ACTIVATION OF ADENYLATE-CYCLASE BY CHOLERAGEN

Choleragen (cholera toxin) is an enterotoxin of Vibrio cholerae that is responsible for the watery diarrhea characteristic of clinical cholera. The toxin is an oligomeric protein of ~84,000 daltons composed of three dissimilar peptides, A1, A2 and B. A1 (23,500) is linked through a single disulfide bond to A2, a peptide of 5500 daltons. Five B subunits (11,600 daltons) are present in the oligomer. Choleragen is believed to exert its effect on cells through activation of adenylate cyclase. The initial event appears to be the binding of the B subunits of the toxin to ganglioside G(M1) on the cell surface. Although the mechanism by which choleragen gains access to adenylate cyclase or its regulatory component is unclear, lateral mobility of the toxin on the cell surface or within the membrane may be necessary. Multivalent binding of the B subunits to the cell surface, followed by patching and/or capping of the toxin may facilitate entry.
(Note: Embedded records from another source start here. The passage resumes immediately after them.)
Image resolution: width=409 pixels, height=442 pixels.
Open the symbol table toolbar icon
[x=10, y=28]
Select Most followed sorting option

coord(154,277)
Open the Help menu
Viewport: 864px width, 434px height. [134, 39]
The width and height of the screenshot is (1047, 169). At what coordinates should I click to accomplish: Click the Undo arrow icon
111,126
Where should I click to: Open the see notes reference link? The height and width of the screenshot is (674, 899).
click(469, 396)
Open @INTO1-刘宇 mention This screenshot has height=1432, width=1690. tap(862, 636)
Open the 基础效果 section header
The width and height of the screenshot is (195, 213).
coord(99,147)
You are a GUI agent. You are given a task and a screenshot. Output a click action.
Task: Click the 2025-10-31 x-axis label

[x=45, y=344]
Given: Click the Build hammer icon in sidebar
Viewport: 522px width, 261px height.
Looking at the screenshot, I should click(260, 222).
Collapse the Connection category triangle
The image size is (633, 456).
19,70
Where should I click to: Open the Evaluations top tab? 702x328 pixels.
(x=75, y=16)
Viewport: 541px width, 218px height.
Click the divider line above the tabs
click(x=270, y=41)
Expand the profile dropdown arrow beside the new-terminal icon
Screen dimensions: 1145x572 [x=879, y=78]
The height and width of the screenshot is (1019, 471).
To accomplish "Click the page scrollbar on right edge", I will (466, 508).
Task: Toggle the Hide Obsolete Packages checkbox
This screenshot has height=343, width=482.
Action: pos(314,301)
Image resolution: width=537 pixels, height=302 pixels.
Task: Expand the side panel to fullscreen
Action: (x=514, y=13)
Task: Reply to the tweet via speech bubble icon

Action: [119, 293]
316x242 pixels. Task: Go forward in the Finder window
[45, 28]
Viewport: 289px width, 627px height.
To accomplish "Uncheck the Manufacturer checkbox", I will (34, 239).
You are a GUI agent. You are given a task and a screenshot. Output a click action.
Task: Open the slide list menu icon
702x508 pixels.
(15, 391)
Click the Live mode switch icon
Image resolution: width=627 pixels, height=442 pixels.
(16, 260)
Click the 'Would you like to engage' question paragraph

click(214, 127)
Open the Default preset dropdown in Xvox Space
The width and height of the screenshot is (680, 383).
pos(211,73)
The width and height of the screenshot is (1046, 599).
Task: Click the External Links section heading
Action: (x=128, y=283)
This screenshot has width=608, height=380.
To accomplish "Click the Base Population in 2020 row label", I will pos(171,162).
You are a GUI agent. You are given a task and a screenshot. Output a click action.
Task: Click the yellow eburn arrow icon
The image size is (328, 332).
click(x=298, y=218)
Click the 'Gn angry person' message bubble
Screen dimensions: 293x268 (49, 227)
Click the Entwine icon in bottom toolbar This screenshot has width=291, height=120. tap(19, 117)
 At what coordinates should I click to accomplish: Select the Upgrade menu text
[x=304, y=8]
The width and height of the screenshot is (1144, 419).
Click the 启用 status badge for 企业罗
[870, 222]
E. coli heat-labile enterotoxin is similar in many ways to choleragen. The toxin utilizes a ganglioside, probably G(M1), as a cell surface recpetor and requires NAD for in vitro activation of adenylate cyclase. In addition, it catalyzes the hydrolysis of NAD, the ADP-ribosylation of proteins, and the stereospecific β-NAD-dependent ADP-ribosylation of arginine to yield α-ADP-ribose-L-arginine. Recently, an enzyme has been isolated from avian erythrocytes that also possesses NAD glycohydrolase and ADP-ribosyltransferase activities. It will activate brain adenylate cyclase in the presence of NAD. Although a physiological role for this enzyme remains to be established, its presence is consistent with the possibility that vertebrate cells may use mechanisms for physiological activation of adenylate cyclase that are similar to those through which the choleragen and Escherichia coli toxins procude disease.